4) Don’t let promotions steal the show – visitors get distracted by a large promotional banners, which makes it hard for them to learn more about the company’s offerings.
5) Make site search visible – visitors who are looking for specific information usually turn to search – so search should be one of the first things mobile users see on site.
6) Ensure site search results are relevant – visitors don’t bother to swipe through multiple pages of search results. Instead, they judged a site’s search based on the results it returned first – make sure your first page of search results are the strongest.
7) Implement filters to improve site search usability – participants of the Google’s test, relied on filters to narrow down search results, and actually abandoned sites that couldn’t reduce volume.
8) Guide users to better site search results – it can be helpful to ask users a few questions before they search to ensure they get results from the most relevant content segment.
Commerce & Conversions
9) Let users explore before they commit – in the study, participants became frustrated by sites that demanded registration in order to continue
10) Let users purchase as a guest – visitors can feel annoyed at a site that require registration to purchase.

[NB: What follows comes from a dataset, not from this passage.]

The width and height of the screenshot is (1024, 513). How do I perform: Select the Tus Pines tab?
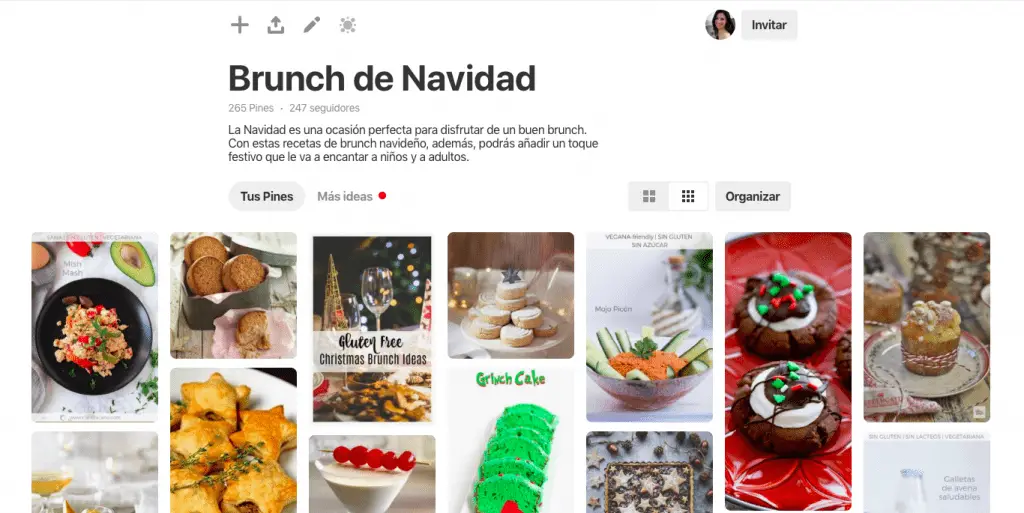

11) Use existing information to maximize convenience – for registered users, it’s worth to pre-fill their preferences.
12) Use click-to-call buttons for complex tasks – participants of the Google’s test, appreciated the option to call a company to complete an action over the phone, rather than fill out complicated forms on their mobile device.
13) Make it easy to finish a conversation on another device – offer an easy way to save or share information across devices to keep users in your funnel – not all were comfortable buying on mobile devices.

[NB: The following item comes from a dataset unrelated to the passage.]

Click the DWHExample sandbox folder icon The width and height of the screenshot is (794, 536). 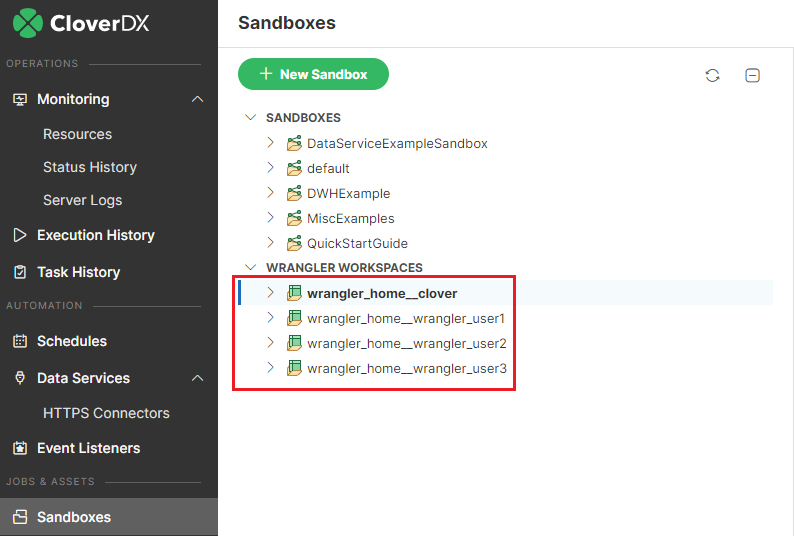coord(294,193)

14) Streamline information entry – offer users a number pad for fields requiring number entry.
15) Choose the simplest input method for each task – consider if a toggle or dropdown menu is the optimal choice for each entry on your mobile forms easy for users to tap.

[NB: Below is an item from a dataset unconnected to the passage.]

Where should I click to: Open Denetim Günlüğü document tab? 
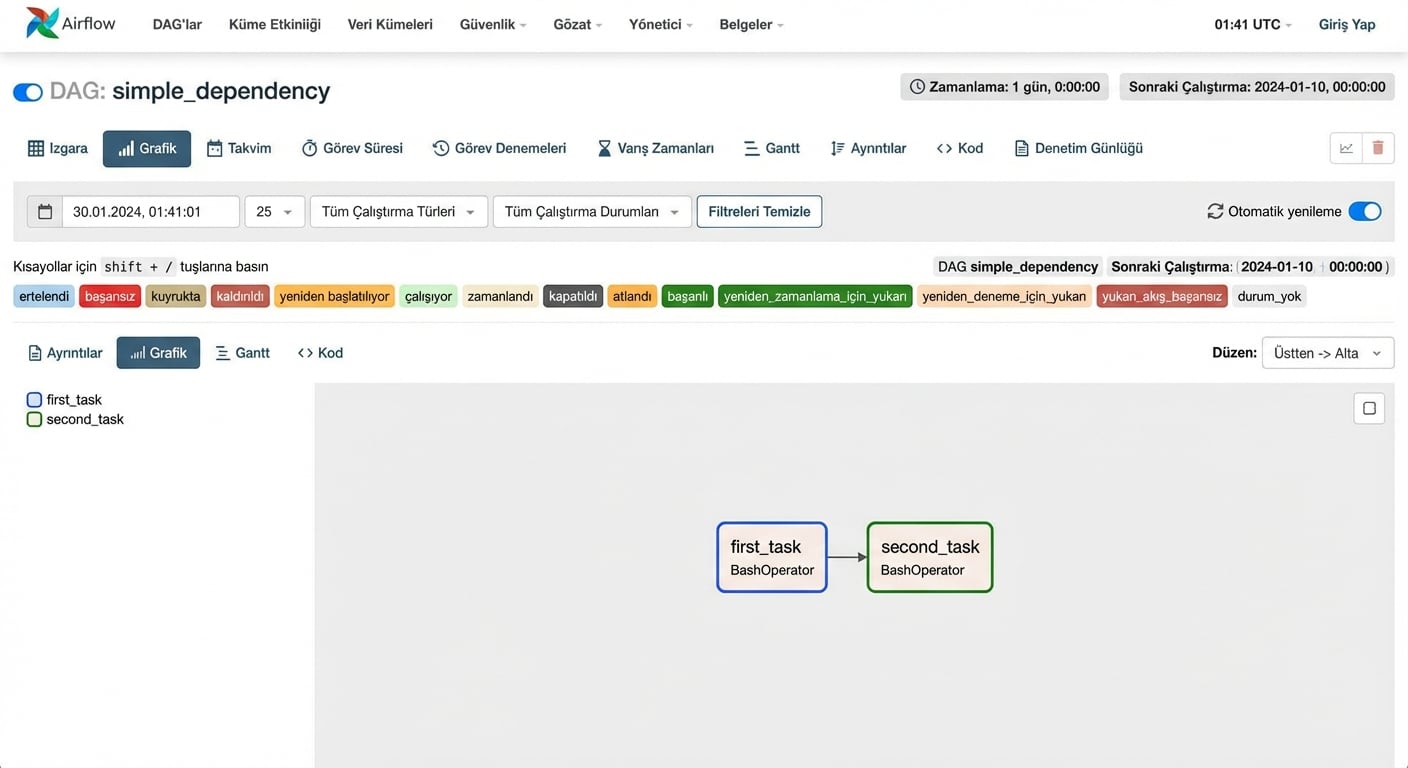pyautogui.click(x=1078, y=148)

16) Provide a visual calendar when selecting dates – visitors not always remember the exact dates for “next weekend” when booking a flight, and you don’t want them having to check a calendar app.
17) Minimize form errors with labeling and real-time validation – label your forms clearly, and make sure the labels are visible when users are actually entering information.
18) Design efficient forms – minimize the number of fields in your forms, and autofill information wherever possible.
Usability & Form Factor
19) Optimize your entire site for mobile – your site is easiest to use if all your pages are designed for mobile use.
20) Don’t make users pinch-to-zoom – visitors can miss calls-to-action if they have to zoom on a site.
21) Make product images expandable – include high-quality images of products so visitors can get a better look at details.
22) Tell users, which screen orientation works best – Study participants tended to stay in the same screen orientation until something prompted them to switch.
23) Keep your user in a single browser window – switching between windows on a smartphone can be troublesome, and raises the risk that visitors might not find their way back to the site.
24) Avoid “full site” labeling – users might assume that the mobile site is condensed, use labels like “desktop version” instead of “full”.
25) Be clear why you need a user’s location – always make it clear why you need a user’s location, and how the information will influence their experience.
Responsive … Mobile … Priority … Google
OK – those may seem like random words put together in no particular order, but I think this post has shown pretty clearly that they do go together – although the order is definitely random.
At least, Google thinks so. And you ignore Google at your own peril.
Responsive design is now a necessity – people are spending more time on their phones than their computers. And mobile-friendliness affects your rankings on Google mobile, which, as we just said, is itself out-pacing Google searches on computers.
There can be no doubt that investing in Responsive Design is the best way to meet your short and long-term business goals.